Dabei gilt häufig die Annahme, Selbstständige seien grundsätzlich von der gesetzlichen Rentenversicherung befreit. Das stimmt jedoch nicht. Für verschiedene Berufsgruppen besteht bereits heute eine Versicherungspflicht. Dazu gehören unter anderem bestimmte Lehrer, Erzieher, Pflegekräfte, Hebammen, Handwerker, Künstler sowie Selbstständige, die dauerhaft im Wesentlichen nur für einen Auftraggeber tätig sind.
Bundesrechnungshof sieht Handlungsbedarf

Nach Einschätzung des Bundesrechnungshofes werden zahlreiche versicherungspflichtige Selbstständige gar nicht erfasst. Dadurch entgehen der Rentenversicherung Beiträge, obwohl eine gesetzliche Pflicht zur Zahlung besteht.
Die Deutsche Rentenversicherung weist seit Jahren darauf hin, dass viele Betroffene ihre Versicherungspflicht gar nicht kennen oder ihrer Meldepflicht nicht nachkommen. Das führt dazu, dass bestehende gesetzliche Regelungen nur unvollständig umgesetzt werden.
Deutschland ist eher die Ausnahme
In der öffentlichen Debatte entsteht oft der Eindruck, eine Rentenversicherungspflicht für Selbstständige sei etwas Ungewöhnliches. Tatsächlich ist eher das Gegenteil der Fall.

In vielen europäischen Ländern sind Selbstständige bereits verpflichtend in die staatliche Altersvorsorge eingebunden. Das gilt für die große Mehrheit der EU-Staaten. Ausnahmen bestehen häufig nur für sehr kleine Nebentätigkeiten oder geringfügige selbstständige Einkünfte.
Wer beispielsweise in Österreich, Frankreich, Italien, Spanien oder den Niederlanden selbstständig tätig ist, muss grundsätzlich Beiträge zur Alterssicherung leisten. Deutschland gehört damit zu den Ländern, die vielen Selbstständigen noch vergleichsweise große Freiheiten bei der Altersvorsorge lassen.
Warum das auch die Betroffenen selbst trifft

Die Diskussion wird oft so geführt, als gehe es nur um fehlende Einnahmen für die Rentenkasse. Tatsächlich betrifft das Problem aber auch die Selbstständigen selbst.
Wer über Jahrzehnte keine ausreichende Altersvorsorge aufbaut, riskiert später eine deutlich niedrigere Rente oder sogar den Bezug von Grundsicherung im Alter. Besonders Solo-Selbstständige gelten seit Jahren als eine Gruppe mit erhöhtem Risiko für Altersarmut.
Kommt bald eine allgemeine Versicherungspflicht?
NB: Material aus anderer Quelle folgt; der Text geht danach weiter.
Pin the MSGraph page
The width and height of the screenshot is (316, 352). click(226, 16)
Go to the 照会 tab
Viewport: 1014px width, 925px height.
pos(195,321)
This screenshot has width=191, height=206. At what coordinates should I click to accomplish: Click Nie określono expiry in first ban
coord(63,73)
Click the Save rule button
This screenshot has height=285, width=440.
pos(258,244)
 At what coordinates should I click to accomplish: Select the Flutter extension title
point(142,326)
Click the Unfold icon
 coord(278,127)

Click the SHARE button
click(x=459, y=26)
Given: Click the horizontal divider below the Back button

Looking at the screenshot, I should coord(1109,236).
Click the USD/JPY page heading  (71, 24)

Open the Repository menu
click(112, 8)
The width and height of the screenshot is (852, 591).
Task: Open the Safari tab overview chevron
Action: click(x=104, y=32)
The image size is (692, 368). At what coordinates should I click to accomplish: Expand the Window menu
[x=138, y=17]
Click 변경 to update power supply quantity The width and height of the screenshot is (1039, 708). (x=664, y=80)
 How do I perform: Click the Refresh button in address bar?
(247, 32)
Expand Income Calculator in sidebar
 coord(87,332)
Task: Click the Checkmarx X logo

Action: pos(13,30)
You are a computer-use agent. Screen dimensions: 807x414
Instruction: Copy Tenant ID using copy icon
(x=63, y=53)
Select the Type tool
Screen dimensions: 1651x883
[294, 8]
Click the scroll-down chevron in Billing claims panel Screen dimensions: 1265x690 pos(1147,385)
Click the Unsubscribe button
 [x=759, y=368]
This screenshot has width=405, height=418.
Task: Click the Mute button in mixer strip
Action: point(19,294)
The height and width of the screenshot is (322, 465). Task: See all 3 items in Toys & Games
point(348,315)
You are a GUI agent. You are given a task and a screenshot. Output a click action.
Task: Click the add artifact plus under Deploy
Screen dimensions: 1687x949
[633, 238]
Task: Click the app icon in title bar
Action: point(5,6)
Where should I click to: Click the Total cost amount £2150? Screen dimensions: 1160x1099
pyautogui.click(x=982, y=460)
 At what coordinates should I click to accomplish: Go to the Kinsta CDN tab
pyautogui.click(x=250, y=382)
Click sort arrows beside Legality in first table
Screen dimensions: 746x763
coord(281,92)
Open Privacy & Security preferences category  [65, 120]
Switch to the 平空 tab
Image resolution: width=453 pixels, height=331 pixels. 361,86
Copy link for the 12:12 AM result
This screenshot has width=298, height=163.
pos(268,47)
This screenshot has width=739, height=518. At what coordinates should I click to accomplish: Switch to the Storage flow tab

Seit Jahren wird darüber diskutiert, künftig alle neuen Selbstständigen in ein verpflichtendes Alterssicherungssystem einzubeziehen. Ziel wäre es, Versorgungslücken zu vermeiden und Altersarmut vorzubeugen.
Die aktuelle Debatte zeigt vor allem eines: Bevor ständig über höhere Beiträge, längere Lebensarbeitszeiten oder zusätzliche Belastungen für Arbeitnehmer diskutiert wird, sollte zunächst sichergestellt werden, dass bestehende gesetzliche Pflichten konsequent umgesetzt werden.
Denn wer versicherungspflichtig ist, sollte auch tatsächlich Beiträge zahlen – im Interesse der Rentenkasse, aber vor allem im eigenen Interesse für eine abgesicherte Altersvorsorge.